Built using Zelig version 5.1.1.90000

Quantile Regression for Continuous Dependent Variables with rq.

Use a linear programming implementation of quantile regression to estimate a linear predictor of the $$\tau$$ th conditional quantile of the population.

## Syntax

z.out <- zelig(Y ~ X1 + X2, model = "rq", weights = w,
data = mydata, tau = 0.5)
x.out <- setx(z.out)
s.out <- sim(z.out, x = x.out)

In addition to the standard inputs, zelig() takes the following additional options for quantile regression:

• tau: defaults to 0.5. Specifies the conditional quantile(s) that will be estimated. 0.5 corresponds to estimating the conditional median, 0.25 and 0.75 correspond to the conditional quartiles, etc. tau vectors with length greater than 1 are not currently supported. If tau is set outside of the interval $$[0,1]$$, zelig returns the solution for all possible conditional quantiles given the data, but does not support inference on this fit (setx and sim will fail).

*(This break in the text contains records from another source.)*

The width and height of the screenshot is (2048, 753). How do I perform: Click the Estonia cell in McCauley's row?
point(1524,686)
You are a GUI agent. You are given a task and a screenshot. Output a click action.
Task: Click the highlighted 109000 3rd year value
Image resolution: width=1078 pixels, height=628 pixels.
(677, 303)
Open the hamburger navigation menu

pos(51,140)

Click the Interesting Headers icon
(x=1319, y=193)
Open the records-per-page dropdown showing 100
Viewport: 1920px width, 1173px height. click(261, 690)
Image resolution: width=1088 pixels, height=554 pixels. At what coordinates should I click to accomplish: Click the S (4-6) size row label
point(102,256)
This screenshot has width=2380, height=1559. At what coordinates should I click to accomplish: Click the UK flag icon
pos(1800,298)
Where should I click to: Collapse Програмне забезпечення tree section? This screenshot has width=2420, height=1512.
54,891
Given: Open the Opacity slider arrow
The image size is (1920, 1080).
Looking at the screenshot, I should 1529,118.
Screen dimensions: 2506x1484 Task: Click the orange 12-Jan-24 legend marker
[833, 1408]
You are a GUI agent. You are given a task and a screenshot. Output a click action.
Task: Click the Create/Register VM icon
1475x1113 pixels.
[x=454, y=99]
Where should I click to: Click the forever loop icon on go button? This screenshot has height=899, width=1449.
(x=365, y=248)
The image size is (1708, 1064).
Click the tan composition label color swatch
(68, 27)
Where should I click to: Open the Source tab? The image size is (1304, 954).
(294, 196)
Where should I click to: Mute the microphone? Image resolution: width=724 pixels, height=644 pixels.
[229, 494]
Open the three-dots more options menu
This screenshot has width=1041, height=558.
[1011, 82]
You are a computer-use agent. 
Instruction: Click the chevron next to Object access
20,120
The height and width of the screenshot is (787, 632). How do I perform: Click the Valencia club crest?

• se: a string value that defaults to “nid”. Specifies the method by which the covariance matrix of coefficients is estimated during the sim stage of analysis. se can take the following values, which are passed to the summary.rq function from the quantreg package. These descriptions are copied from the summary.rq documentation.

• "iid" which presumes that the errors are iid and computes an estimate of the asymptotic covariance matrix as in KB(1978).

• "nid" which presumes local (in tau) linearity (in x) of the the conditional quantile functions and computes a Huber sandwich estimate using a local estimate of the sparsity.

• "ker" which uses a kernel estimate of the sandwich as proposed by Powell(1990).

• ...: additional options passed to rq when fitting the model. See documentation for rq in the quantreg package for more information.

## Examples

### Basic Example with First Differences

Attach sample data, in this case a dataset pertaining to the efficiency of plants that convert ammonia to nitric acid. The dependent variable, stack.loss, is 10 times the percentage of ammonia that escaped unconverted:

data(stackloss)

Estimate model:

z.out1 <- zelig(stack.loss ~ Air.Flow + Water.Temp + Acid.Conc.,
model = "rq", data = stackloss,
tau = 0.5)
## How to cite this model in Zelig:
##   Alexander D'Amour. 2008.
##   quantile: Quantile Regression for Continuous Dependent Variables
##   in Christine Choirat, Christopher Gandrud, James Honaker, Kosuke Imai, Gary King, and Olivia Lau,
##   "Zelig: Everyone's Statistical Software," http://zeligproject.org/

Summarize regression coefficients:

summary(z.out1)
## Model:
##
## Call: z5$zelig(formula = stack.loss ~ Air.Flow + Water.Temp + Acid.Conc., ## data = stackloss, tau = 0.5) ## ## tau: [1] 0.5 ## ## Coefficients: ## coefficients lower bd upper bd ## (Intercept) -39.68986 -41.61973 -29.67754 ## Air.Flow 0.83188 0.51278 1.14117 ## Water.Temp 0.57391 0.32182 1.41090 ## Acid.Conc. -0.06087 -0.21348 -0.02891 ## Next step: Use 'setx' method Set explanatory variables to their default (mean/mode) values, with high (80th percentile) and low (20th percentile) values for the water temperature variable (the variable that indiates the temperature of water in the plant’s cooling coils): x.high <- setx(z.out1, Water.Temp = quantile(stackloss$Water.Temp, 0.8))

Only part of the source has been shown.